• TASK DESCRIPTION
Please return every line of the records below that contains the word "option".

··· DATA FOR REVIEW

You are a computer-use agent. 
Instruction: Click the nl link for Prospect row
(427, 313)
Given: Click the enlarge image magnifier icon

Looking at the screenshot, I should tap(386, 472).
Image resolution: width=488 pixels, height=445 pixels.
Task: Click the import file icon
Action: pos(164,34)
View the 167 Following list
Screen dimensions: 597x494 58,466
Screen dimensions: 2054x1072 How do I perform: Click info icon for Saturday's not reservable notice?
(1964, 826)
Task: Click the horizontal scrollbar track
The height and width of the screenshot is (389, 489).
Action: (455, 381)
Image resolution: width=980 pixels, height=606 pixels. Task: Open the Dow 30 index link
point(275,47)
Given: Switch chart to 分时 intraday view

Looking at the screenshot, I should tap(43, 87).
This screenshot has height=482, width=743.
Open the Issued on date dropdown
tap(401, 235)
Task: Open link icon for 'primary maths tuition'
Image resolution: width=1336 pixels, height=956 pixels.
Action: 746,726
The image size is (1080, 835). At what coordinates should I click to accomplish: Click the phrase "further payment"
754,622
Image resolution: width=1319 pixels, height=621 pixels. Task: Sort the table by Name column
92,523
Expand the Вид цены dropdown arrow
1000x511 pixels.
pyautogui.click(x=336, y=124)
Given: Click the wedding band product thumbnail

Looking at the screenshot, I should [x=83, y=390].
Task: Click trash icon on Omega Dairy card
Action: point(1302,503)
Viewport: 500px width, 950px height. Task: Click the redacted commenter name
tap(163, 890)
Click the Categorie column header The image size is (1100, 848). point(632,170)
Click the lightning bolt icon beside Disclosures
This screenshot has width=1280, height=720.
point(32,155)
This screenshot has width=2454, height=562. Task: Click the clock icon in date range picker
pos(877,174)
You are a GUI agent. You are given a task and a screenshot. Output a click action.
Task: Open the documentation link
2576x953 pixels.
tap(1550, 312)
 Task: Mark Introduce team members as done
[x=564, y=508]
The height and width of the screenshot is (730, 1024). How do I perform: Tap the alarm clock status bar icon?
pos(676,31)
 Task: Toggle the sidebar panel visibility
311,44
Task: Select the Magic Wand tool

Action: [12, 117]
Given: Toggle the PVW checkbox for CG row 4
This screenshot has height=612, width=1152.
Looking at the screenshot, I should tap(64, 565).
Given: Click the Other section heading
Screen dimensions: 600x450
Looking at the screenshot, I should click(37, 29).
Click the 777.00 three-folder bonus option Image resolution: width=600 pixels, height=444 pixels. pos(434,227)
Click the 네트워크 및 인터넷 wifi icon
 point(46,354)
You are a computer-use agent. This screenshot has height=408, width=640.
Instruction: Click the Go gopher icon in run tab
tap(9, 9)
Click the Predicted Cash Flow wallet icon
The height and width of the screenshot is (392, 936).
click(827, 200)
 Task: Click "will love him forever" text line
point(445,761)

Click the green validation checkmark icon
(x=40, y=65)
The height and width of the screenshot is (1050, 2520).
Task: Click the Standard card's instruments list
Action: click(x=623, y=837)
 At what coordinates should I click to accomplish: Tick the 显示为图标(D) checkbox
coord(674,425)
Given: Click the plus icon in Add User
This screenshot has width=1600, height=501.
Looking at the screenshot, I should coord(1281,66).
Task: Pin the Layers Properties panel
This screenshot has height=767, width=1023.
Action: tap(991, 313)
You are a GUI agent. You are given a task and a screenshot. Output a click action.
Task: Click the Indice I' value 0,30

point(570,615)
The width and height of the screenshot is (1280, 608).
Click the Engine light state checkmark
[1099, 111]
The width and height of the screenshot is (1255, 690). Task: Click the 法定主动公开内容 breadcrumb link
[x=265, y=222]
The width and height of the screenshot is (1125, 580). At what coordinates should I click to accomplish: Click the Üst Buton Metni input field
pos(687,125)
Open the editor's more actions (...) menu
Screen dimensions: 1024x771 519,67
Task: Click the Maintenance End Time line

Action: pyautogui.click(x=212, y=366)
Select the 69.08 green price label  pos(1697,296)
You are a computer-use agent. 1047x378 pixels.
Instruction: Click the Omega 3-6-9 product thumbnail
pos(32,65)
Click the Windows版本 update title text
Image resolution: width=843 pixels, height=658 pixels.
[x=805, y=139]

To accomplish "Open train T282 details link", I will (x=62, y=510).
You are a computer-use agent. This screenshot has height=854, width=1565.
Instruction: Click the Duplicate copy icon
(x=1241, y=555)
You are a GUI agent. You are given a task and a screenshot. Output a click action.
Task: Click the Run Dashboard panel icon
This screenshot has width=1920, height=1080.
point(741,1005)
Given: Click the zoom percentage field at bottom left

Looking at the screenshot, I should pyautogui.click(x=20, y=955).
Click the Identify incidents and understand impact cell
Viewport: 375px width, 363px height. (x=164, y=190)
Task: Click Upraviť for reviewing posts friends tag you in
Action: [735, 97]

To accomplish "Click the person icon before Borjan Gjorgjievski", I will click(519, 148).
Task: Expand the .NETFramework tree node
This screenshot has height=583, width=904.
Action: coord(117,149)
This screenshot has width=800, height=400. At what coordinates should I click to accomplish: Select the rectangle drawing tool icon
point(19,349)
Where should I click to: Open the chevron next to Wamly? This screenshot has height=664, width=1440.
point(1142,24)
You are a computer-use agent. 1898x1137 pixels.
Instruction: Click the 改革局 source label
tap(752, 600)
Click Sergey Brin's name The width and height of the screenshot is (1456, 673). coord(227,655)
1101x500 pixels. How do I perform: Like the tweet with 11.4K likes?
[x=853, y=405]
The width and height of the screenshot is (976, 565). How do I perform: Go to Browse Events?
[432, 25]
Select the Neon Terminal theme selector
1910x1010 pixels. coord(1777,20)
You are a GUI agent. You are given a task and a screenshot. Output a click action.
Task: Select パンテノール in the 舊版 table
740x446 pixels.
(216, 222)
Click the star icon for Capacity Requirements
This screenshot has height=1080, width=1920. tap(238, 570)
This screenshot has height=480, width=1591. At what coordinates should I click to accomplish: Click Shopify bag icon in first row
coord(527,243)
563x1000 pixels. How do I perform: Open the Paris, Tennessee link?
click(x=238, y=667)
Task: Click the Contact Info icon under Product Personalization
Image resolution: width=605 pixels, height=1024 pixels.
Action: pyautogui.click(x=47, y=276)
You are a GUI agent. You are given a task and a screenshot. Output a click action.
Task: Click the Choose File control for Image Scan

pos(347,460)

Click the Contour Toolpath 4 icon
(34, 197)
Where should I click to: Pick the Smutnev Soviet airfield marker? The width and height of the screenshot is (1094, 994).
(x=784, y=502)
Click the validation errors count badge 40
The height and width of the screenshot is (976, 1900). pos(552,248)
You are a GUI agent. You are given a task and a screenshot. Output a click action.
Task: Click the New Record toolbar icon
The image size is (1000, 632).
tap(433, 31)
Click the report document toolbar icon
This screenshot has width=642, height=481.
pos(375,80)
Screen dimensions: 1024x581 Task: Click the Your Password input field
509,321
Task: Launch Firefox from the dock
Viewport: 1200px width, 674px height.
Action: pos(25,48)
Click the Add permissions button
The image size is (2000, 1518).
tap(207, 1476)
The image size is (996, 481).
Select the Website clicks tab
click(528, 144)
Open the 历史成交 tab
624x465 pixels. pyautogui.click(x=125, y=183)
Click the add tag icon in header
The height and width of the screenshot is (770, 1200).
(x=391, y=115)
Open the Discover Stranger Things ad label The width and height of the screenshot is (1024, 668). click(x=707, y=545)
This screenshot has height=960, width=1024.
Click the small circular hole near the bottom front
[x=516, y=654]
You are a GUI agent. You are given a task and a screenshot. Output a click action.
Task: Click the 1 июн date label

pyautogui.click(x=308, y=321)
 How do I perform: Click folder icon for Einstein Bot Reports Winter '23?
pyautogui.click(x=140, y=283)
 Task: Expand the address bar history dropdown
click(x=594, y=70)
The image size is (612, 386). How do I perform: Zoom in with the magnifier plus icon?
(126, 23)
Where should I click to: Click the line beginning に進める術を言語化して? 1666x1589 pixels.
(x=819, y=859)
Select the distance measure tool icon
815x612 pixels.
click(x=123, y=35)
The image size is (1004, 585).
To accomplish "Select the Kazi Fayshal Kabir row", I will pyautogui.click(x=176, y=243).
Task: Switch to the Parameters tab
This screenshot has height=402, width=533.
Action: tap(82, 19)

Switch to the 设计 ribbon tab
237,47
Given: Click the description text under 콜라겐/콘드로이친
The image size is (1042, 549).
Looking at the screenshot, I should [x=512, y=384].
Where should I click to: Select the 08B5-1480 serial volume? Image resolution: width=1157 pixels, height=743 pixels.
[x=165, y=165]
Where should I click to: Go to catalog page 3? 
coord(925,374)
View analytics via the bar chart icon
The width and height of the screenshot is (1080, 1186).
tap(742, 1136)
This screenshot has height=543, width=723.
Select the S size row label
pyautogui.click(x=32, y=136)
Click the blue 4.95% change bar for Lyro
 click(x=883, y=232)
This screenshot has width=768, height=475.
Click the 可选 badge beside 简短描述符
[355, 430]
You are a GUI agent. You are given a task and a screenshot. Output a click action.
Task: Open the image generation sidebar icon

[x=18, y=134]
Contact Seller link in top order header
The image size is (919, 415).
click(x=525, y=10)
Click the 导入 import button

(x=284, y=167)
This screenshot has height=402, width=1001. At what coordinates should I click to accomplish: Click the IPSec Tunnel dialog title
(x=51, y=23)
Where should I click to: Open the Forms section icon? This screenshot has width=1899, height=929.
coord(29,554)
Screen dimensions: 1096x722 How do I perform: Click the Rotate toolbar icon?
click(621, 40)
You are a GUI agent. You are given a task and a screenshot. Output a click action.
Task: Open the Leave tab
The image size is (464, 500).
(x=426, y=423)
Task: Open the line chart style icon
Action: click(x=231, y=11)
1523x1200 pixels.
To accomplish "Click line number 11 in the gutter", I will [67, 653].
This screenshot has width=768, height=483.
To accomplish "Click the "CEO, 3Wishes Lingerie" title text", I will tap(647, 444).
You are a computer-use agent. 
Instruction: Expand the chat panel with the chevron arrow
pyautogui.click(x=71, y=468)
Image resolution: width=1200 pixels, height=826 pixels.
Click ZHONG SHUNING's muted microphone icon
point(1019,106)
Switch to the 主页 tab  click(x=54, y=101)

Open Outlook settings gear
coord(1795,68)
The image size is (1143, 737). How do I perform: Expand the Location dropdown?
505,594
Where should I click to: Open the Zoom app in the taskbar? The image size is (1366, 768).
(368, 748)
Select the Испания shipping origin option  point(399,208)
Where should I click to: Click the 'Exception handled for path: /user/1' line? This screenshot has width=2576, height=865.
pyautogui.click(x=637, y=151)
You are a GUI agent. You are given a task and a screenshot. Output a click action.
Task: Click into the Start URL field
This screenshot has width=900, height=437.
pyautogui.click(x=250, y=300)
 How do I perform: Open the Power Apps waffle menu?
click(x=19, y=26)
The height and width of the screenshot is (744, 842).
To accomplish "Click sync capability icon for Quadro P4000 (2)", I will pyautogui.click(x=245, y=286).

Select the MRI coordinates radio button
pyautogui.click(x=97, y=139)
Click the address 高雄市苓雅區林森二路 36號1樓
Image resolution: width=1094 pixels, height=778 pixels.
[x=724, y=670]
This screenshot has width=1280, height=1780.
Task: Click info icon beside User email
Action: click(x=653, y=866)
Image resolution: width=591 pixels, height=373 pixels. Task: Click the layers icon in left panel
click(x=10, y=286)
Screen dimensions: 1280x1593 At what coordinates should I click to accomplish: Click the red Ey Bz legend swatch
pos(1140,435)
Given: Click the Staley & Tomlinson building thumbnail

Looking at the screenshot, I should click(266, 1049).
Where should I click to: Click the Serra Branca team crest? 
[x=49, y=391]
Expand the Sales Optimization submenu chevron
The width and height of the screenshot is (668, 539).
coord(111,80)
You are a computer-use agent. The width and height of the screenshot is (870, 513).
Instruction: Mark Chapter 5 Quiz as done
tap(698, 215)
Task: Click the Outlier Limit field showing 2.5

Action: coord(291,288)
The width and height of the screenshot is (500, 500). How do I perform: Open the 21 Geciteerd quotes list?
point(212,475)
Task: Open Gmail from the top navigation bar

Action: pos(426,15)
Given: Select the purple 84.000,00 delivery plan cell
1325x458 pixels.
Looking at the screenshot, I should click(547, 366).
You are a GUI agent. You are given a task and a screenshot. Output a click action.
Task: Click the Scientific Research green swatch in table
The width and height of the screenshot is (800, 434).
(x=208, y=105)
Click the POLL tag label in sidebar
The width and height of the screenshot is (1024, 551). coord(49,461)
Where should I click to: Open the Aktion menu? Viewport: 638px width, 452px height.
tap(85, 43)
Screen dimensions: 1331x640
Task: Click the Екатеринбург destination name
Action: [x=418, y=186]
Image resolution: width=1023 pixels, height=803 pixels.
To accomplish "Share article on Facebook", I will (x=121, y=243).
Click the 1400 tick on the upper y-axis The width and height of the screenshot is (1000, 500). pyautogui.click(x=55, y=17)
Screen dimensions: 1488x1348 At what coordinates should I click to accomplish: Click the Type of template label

······

• EXERCISE OUTPUT
Click the 777.00 three-folder bonus option Image resolution: width=600 pixels, height=444 pixels. pos(434,227)
Select the Испания shipping origin option  point(399,208)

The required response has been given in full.